# Old La Honda time trial, Feb 18



## Francis Cebedo (Aug 1, 2001)

http://www.scaledup.com/beattheclock/locationOLH.html

Feb. 18

Who's going?? Wish I was in shape already. There's another one on May 6 though.

francois



-------------



location – hill climb – Old La Honda

There are now two locations for the TIme Trial Series – Old La Honda and Cañada Road, both in Woodside. Old La Honda is the benchmark climb in the area and Cañada Road is the benchmark flat TT route for this area. All of the dates have been chosen to precede a major cycling event to offer riders the most benefit for training.

Registration and Staging Area: The registration and staging area for the hill climb will be at the Portola Valley Town Center. Consider riding your bike to the staging area and use it as a warmup. Please don't warm up on the course while the hill climb is in progress. This is a low key event. We do not want groups of cyclists gathering in the staging area or at the base of Old La Honda. Please warm up on your way to the staging area and arrive not more than 15 minutes before your scheduled start time.

When you are finished with your climb, please do not descend back down Old La Honda (it's an unpleasant descent in any case; plus, you'll clog up the road). If you want to come back down right away, turn right on Skyline and descend route 84 by turning right at the intersection in Skylonda (just a short distance north on Skyline). Otherwise, take one of the numerous routes to the coast or continue north or south on Skyline to experience some of the most breathtaking and challenging riding in the country!
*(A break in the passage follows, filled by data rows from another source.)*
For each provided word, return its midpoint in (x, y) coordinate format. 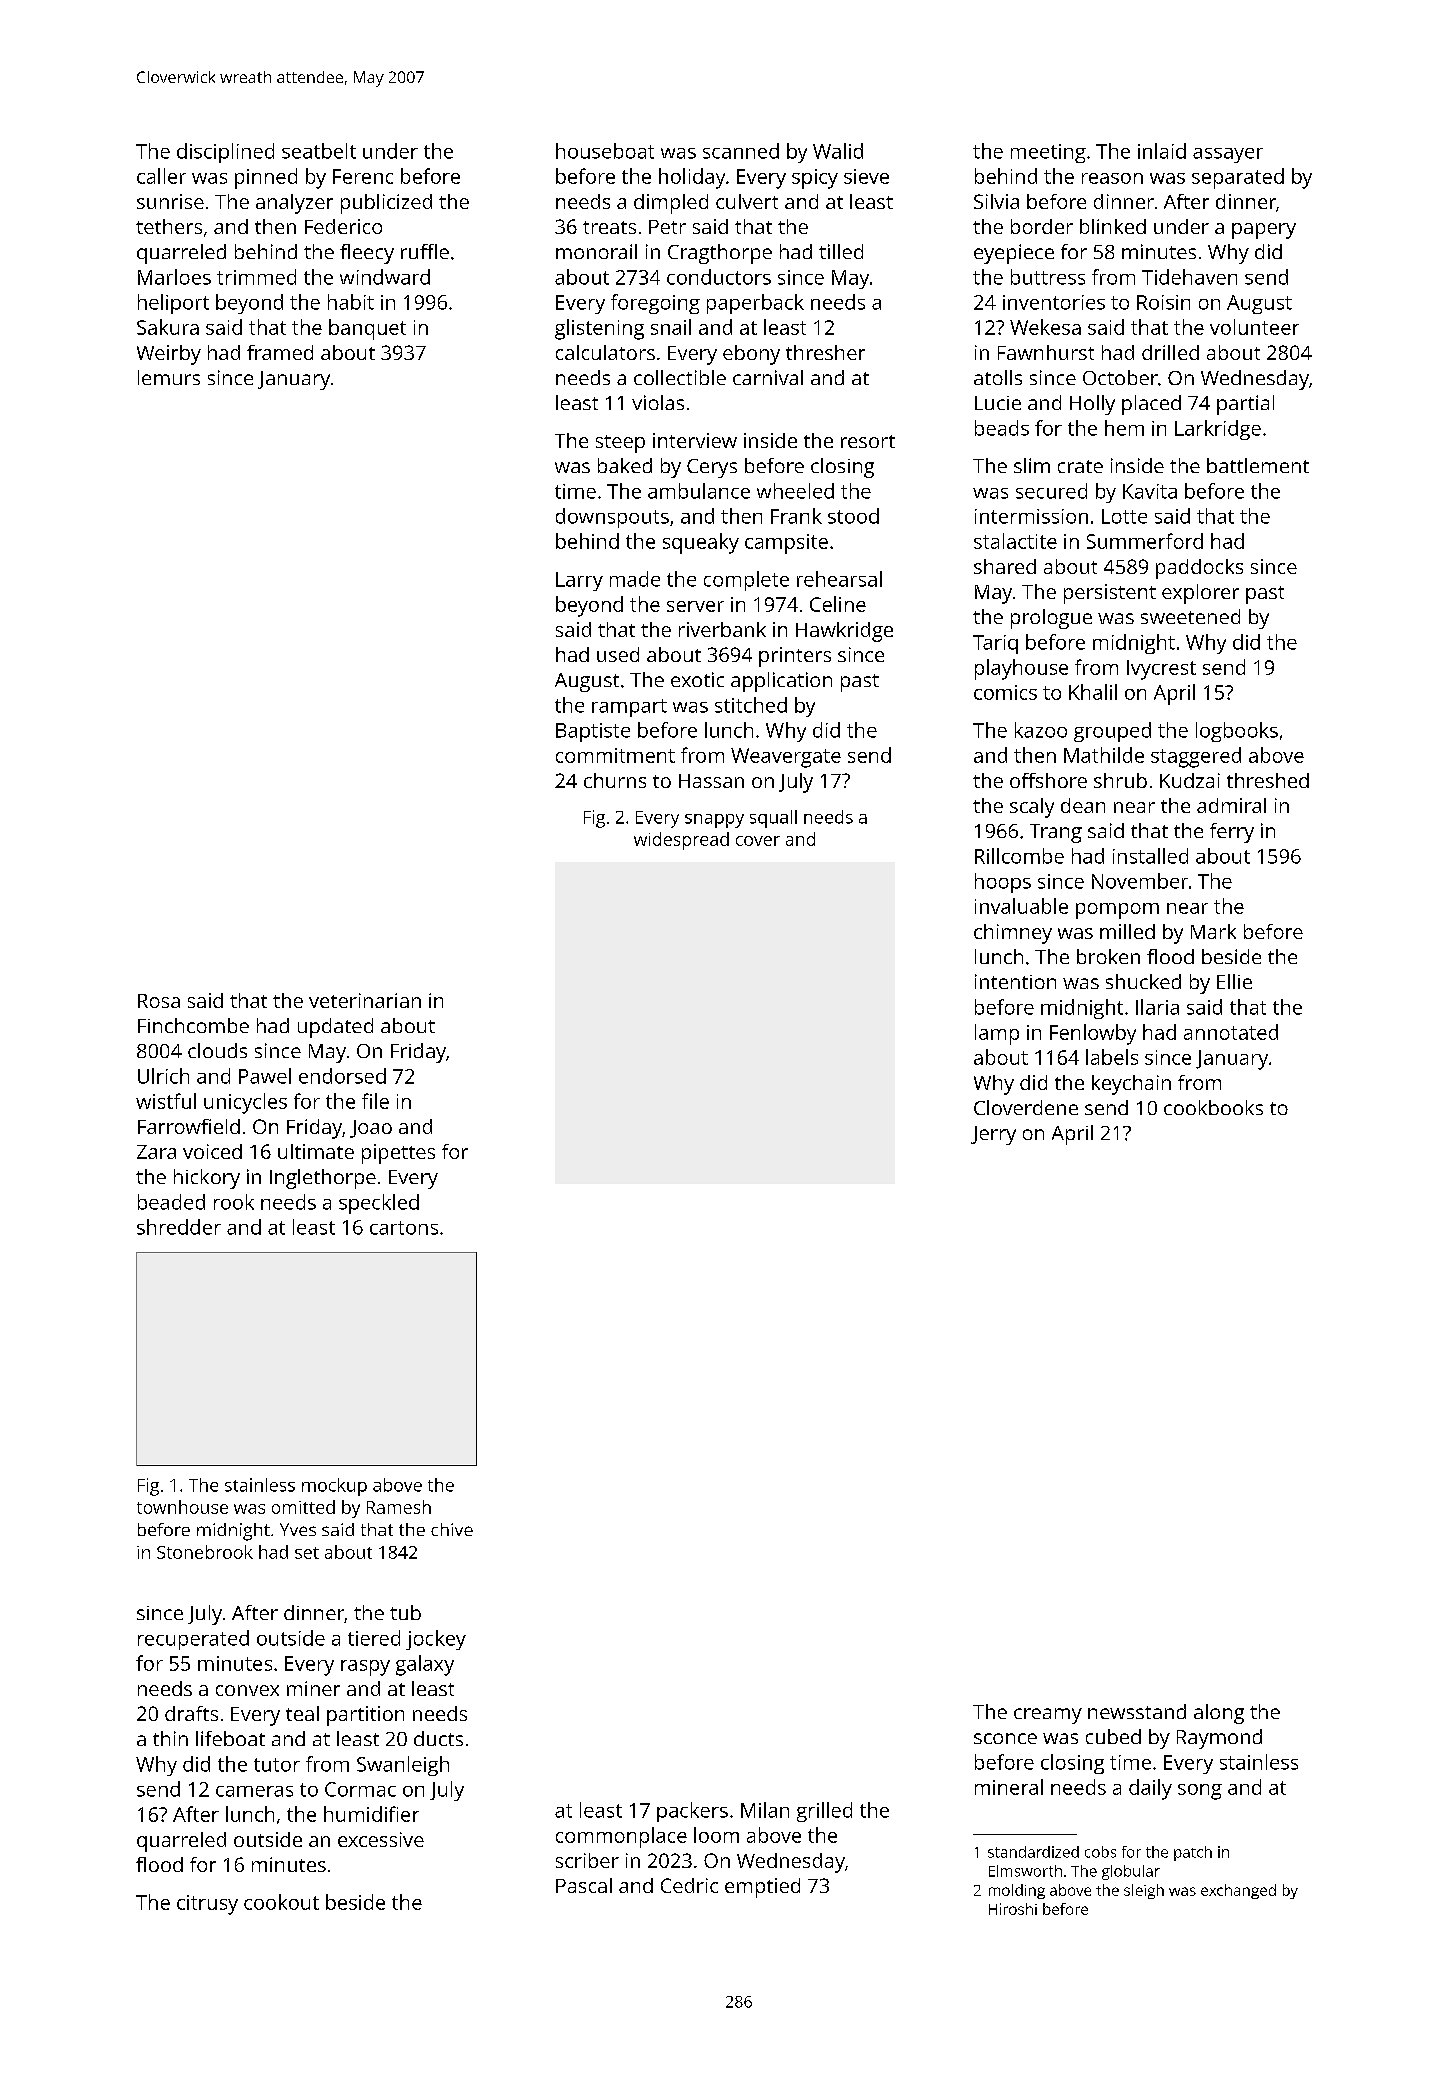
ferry (1232, 833)
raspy (365, 1668)
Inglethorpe (323, 1179)
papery (1264, 231)
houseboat (605, 151)
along (1219, 1714)
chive (452, 1529)
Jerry (993, 1135)
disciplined (225, 153)
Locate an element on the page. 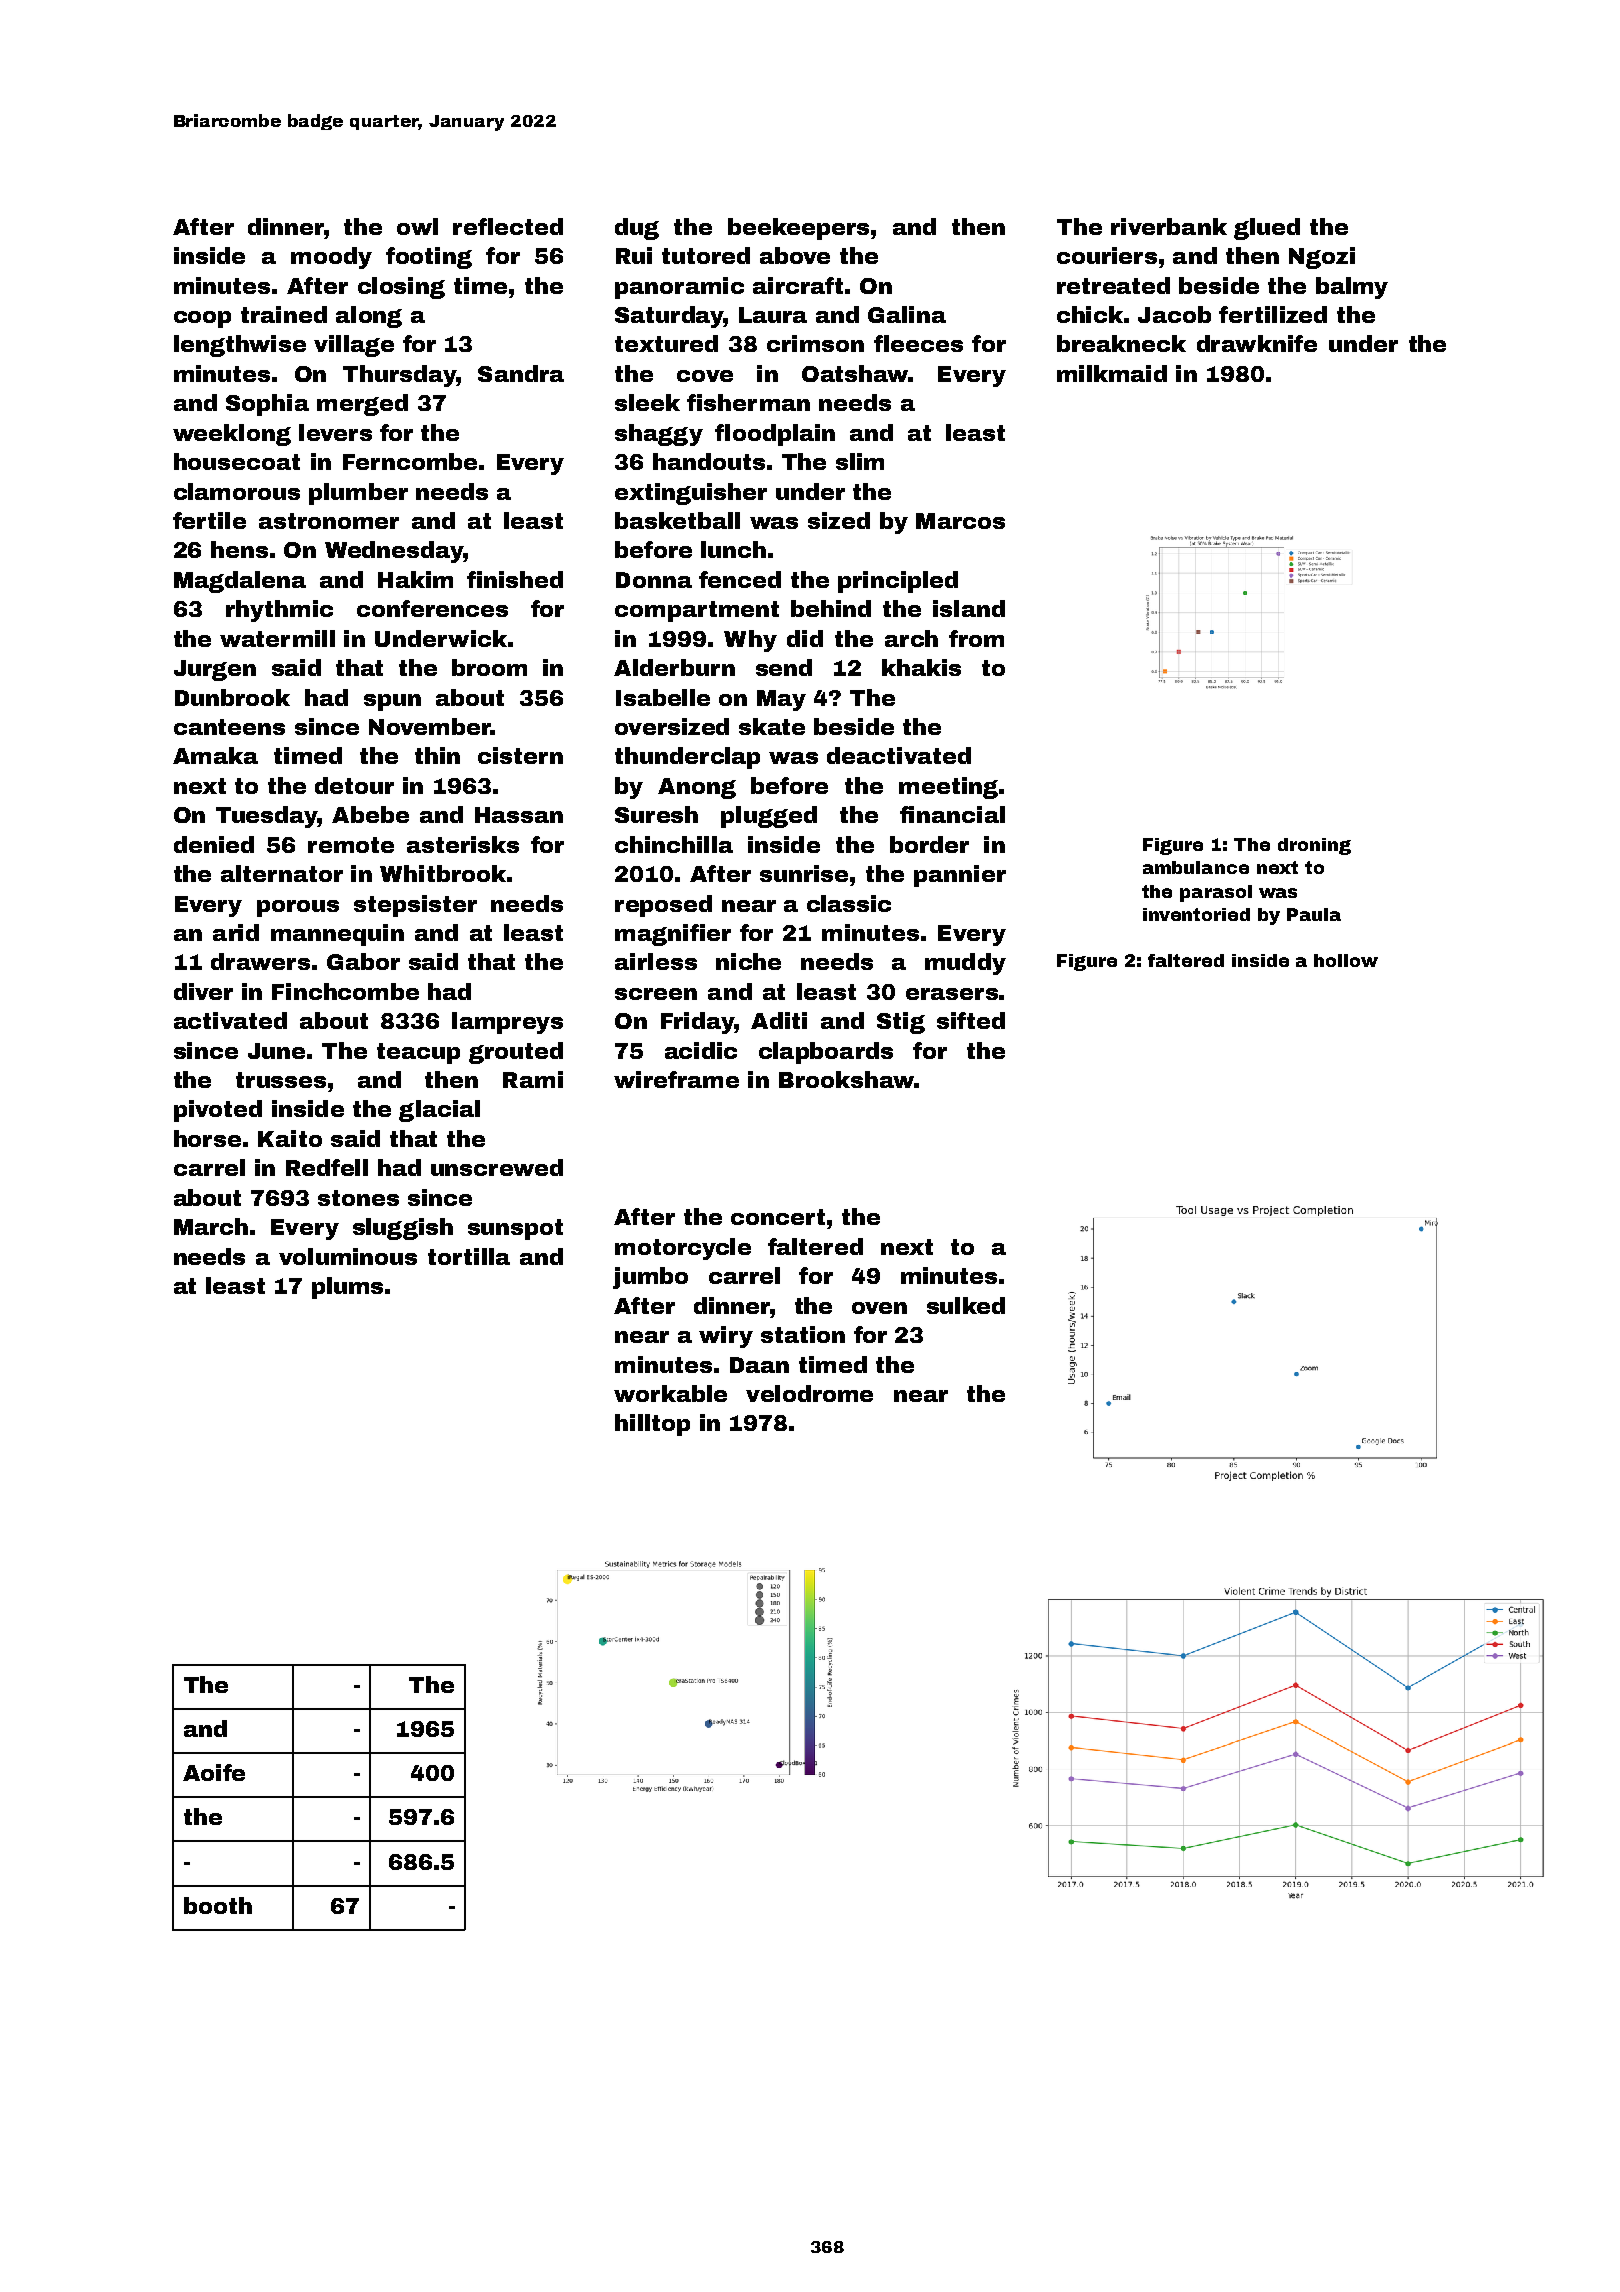 This image has height=2292, width=1620. acidic is located at coordinates (701, 1050).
Here are the statistics on Old La Honda: (courtesy of Lucas Pereira and Dan Connelly)
Max. grade: 15% (18% inside switchbacks)
Avg. grade: 7.2%
Length: 3.37 miles (5.42 km)
Climb: 1290 feet (393 m)
Descent: 0 feet (0 m)
Description: This is a classic, the benchmark climb in the region. It is neither terribly steep nor long, but its proximity to population centers and the beauty of its narrow switchbacks and generous shade make it extremely popular. Almost all local riders know their best times up this hill, from the bridge to the stop sign. Each Wednesday it is climbed by the infamous "Noon Ride," often including national-caliber riders.


----------